Aim of the task:
Please copy every record below exactly, but leave the pictures out.

Material to process:
#####

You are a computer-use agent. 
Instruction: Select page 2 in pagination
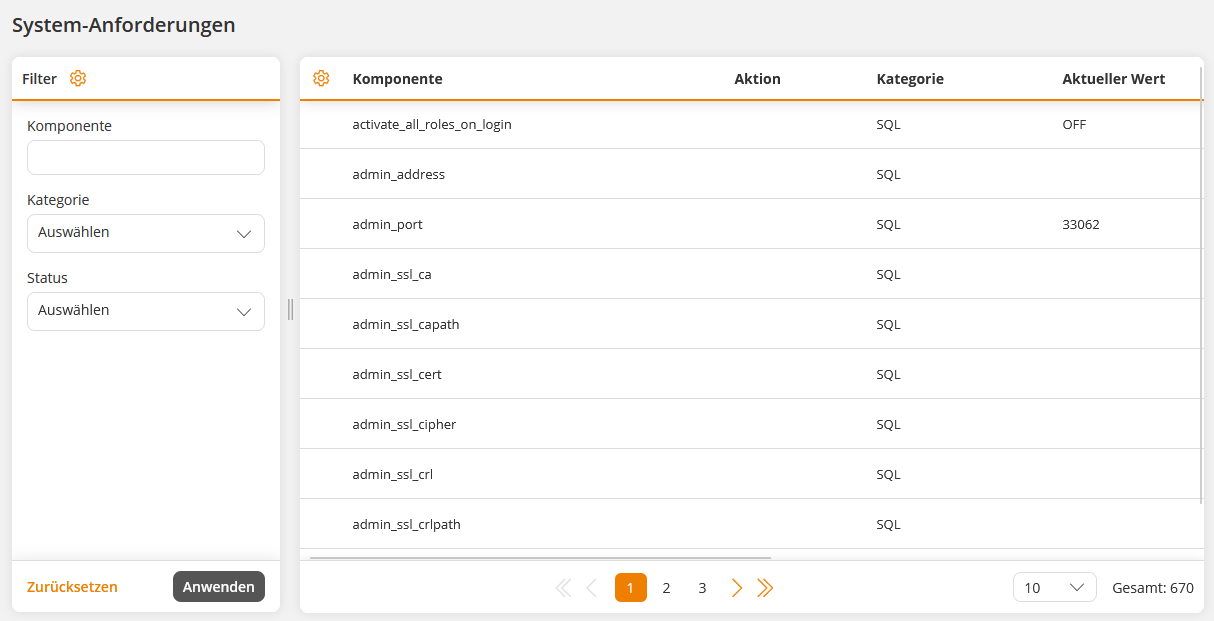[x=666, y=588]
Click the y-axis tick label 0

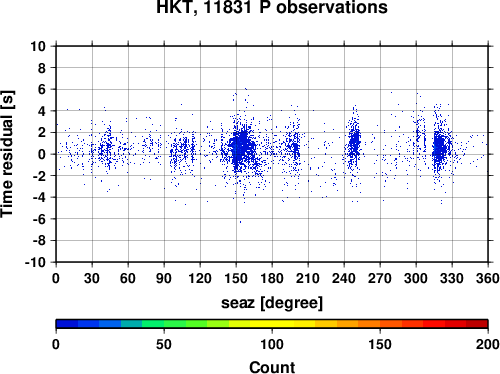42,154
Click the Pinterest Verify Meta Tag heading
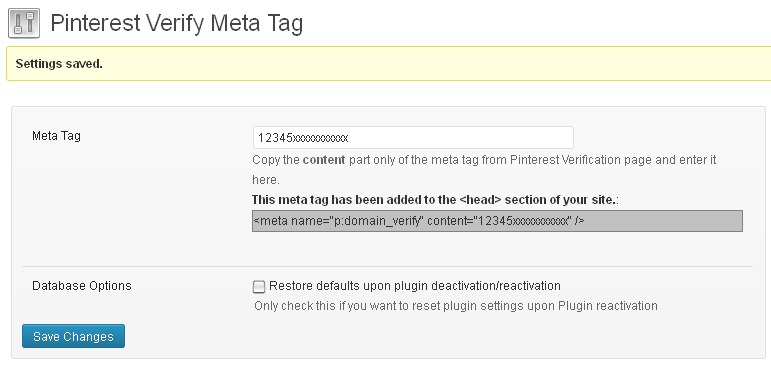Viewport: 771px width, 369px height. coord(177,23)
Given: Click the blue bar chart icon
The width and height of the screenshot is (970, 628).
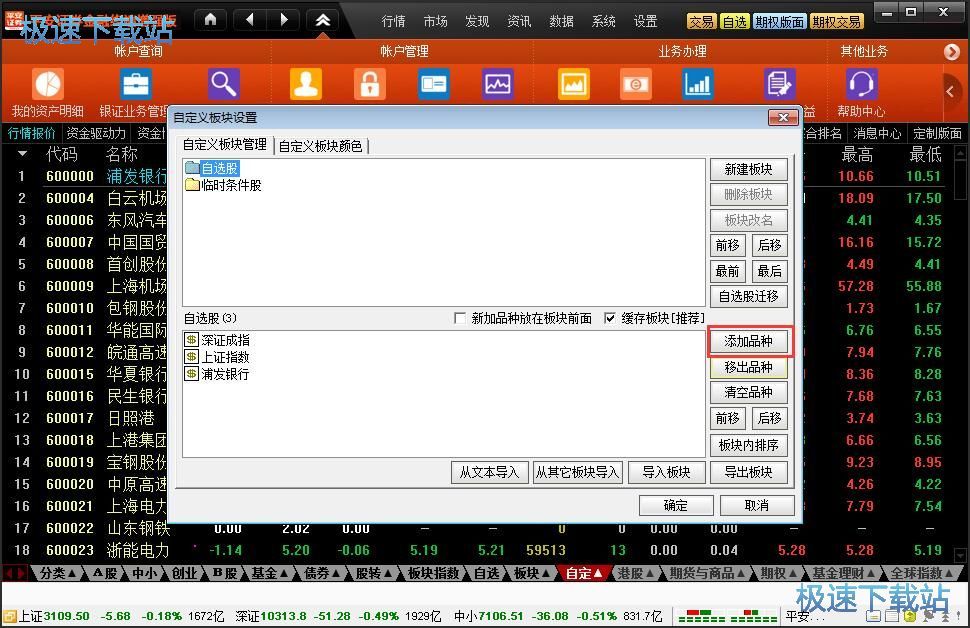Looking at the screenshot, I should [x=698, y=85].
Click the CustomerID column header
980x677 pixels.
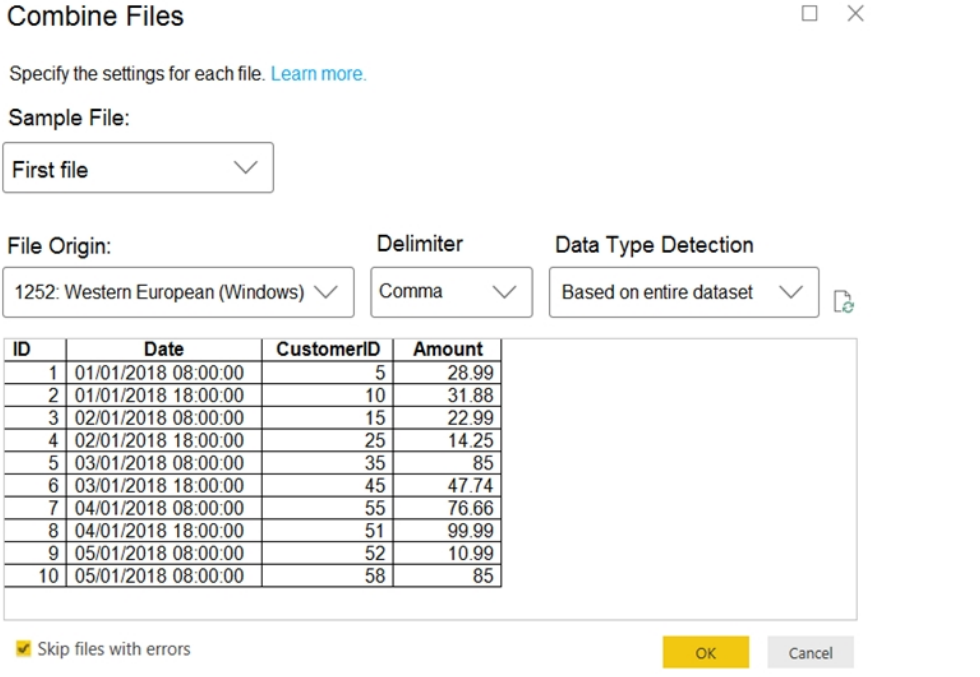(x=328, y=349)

#####

Reply:
You are a computer-use agent. 
Instruction: Select page 2 in pagination
[x=666, y=588]
Click the y-axis tick label 0

42,154
Click the Pinterest Verify Meta Tag heading
Viewport: 771px width, 369px height. coord(177,23)
Given: Click the blue bar chart icon
The width and height of the screenshot is (970, 628).
Looking at the screenshot, I should [x=698, y=85].
Click the CustomerID column header
980x677 pixels.
(x=328, y=349)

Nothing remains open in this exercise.